A gay but Islāmic man has to be a deeply conflicted man. He is expected to marry and sire children, hate homosexuality to the point of bringing a “compassionate death to gay men,” and deny his most basic sexual nature. When he cannot deny it any longer, he acts on it but this just worsens his internal conflict. Eventually he may snap, and kill as many gay infidels as he can before dying himself.
This is the only narrative of the gay nightclub massacre in Orlando that makes any sense. Several sources, including his ex-wife, are confirming that Omar Mateen was gay and a frequent guest at the gay bar he eventually savaged. His immigrant Afghan parents and community would’ve pushed on him traditional Muslim models of heteronormativity with a fervor we can only imagine. The resulting self-loathing son was a time bomb with only one logical outcome.
Feminists, however, had a number of bizarre, man-hating, pro-terrorist reactions to the tragedy.
Ignoring the conflict between his gayness and his faith, my forever frisky cuddle-skunk Amanda Marcotte opined at Salon that it was his “toxic masculinity” that drove a gay man to kill gay men. In any other context, the suggestion that the problem with gay men is that they are just too darn masculine would be hilarious. Ironically, Marcotte describes men who challenge her repugnant theory as “whiny dudes,” tipping us off to the source of men’s masculine posturing: judgmental women who reject men they consider less than masculine. Like her, for example:
Every time feminists talk about toxic masculinity, there is a chorus of whiny dudes who will immediately assume — or pretend to assume — that feminists are condemning all masculinity, even though the modifier “toxic” inherently suggests that there are forms of masculinity that are not toxic.
While Marcotte and other feminists would choke on the phrase “radical Islam” because she would see “radical” as an demeaning intensifier rather than a qualifier, she nevertheless defends the demeaning construction “toxic masculinity” as if men should have no feelings about her savaging of men – and yet again she seeks to shame men with the very thing she despises.
Like all gaslighting feminists, my poof-baby Marcotte loves to create the men she would destroy. “Toxic masculinity,” if it exists, would end tomorrow if women more desirable than Marcotte started rejecting and discouraging masculinity in men – men are slavishly in tune to women’s perceptions of maleness and would quickly adjust to softer, less aggressive lifestyles if the sexual marketplace demanded them.
Furthermore, Marcotte would have us believe that nothing would stop an Islamic terrorist faster than a feminist wagging her finger at the men protecting her sorry self.
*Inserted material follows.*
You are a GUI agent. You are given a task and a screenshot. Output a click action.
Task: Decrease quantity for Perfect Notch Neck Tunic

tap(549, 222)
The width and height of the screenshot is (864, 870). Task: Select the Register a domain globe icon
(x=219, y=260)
Sort of like Hillary stopped Bill from philandering, perhaps?
At least as bizarre as Marcotte was the response of Mariella Mosthof, who used her female privilege to warn people like me not to write about Orlando at all:
If you are a cisgender, heterosexual, white person, please do not write about the largest mass shooting in American history, which took place this Sunday at a gay club called Pulse in Orlando during the venue’s Latino night.
After brutally rejecting the perspective of an entire class of people, this kooky lesbian goes on to explain why rejecting people (like she just did) is a bad thing:
The worst part of an event like this for someone like me is that it “justifies” my mother’s rejection of me. She was fearful that something very much like this would happen to me if I chose to live queerly, and her response was to try and crush it out of me in any way she could. When she couldn’t accomplish that, she simply withdrew from me to mitigate her own risk of loss and suffering as a parent. Of course, that only drove me to seek out my chosen queer family with even greater urgency.
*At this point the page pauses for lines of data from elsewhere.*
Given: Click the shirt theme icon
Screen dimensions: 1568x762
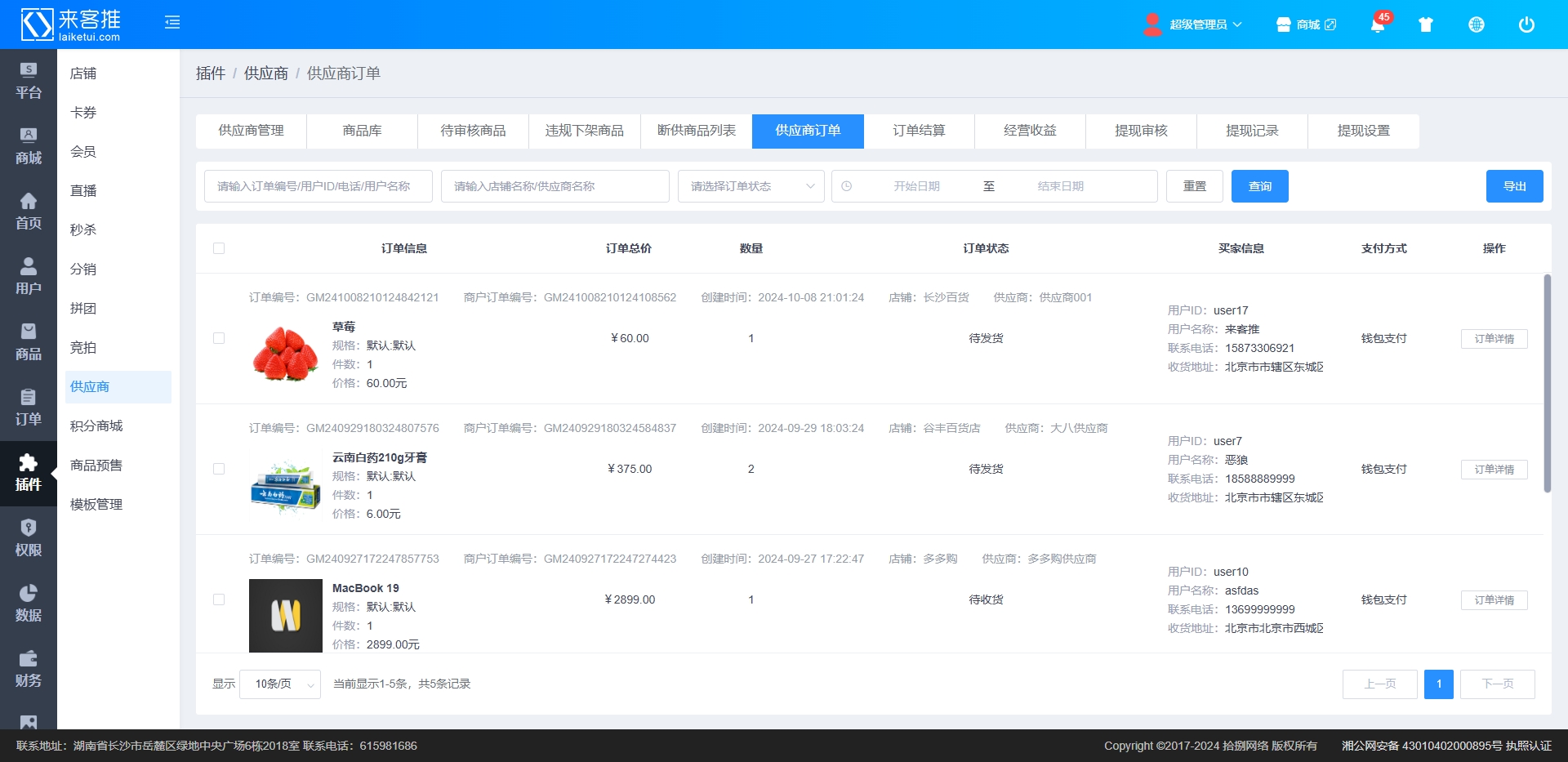Looking at the screenshot, I should 1426,25.
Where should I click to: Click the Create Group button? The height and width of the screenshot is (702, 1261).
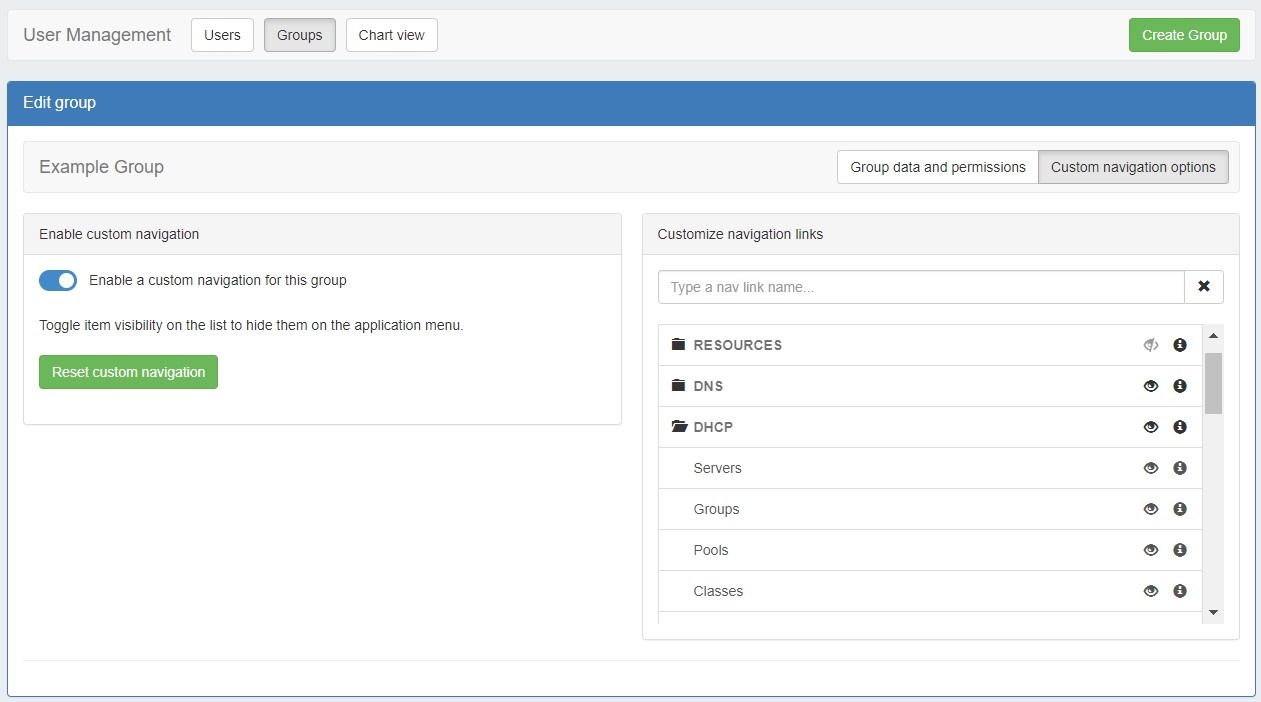pos(1184,35)
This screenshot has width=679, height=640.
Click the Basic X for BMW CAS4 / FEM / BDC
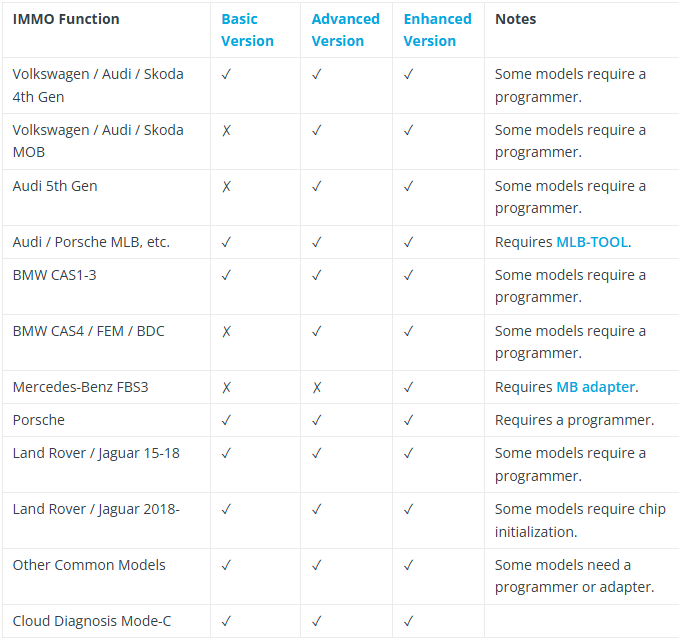(226, 331)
I can only respect the true spirit of her words by telling her, respectfully, to fuck off and die: I am not your slave, and I will never respect you nor any other feminist position associated with you ever again.
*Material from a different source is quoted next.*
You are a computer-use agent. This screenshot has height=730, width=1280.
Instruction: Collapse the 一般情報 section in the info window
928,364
The nerve of that entitled twit is astonishing and indeed, inspiring – she knows how destructive rejection is, she has felt it herself, and yet she flings it about with a cavalier disregard worthy of a sow flinging slop.
Perhaps I shouldn’t be so harsh – the incredible level of domestic violence in lesbian relationships like hers (up to 45%) is answer enough.
The primary identity killed in the Orlando massacre was not feminist twerps – it was MEN – 43 of the 49 victims by my count. Men like Cory Connell, a straight, cisgender, white boy whose masculinity was so toxic he saved his girlfriend’s life at the cost of his own. Cory was 21 years old.
It is the voices of men we should be listening to, not the voices of man-hating feminists dancing their jig of sorrow.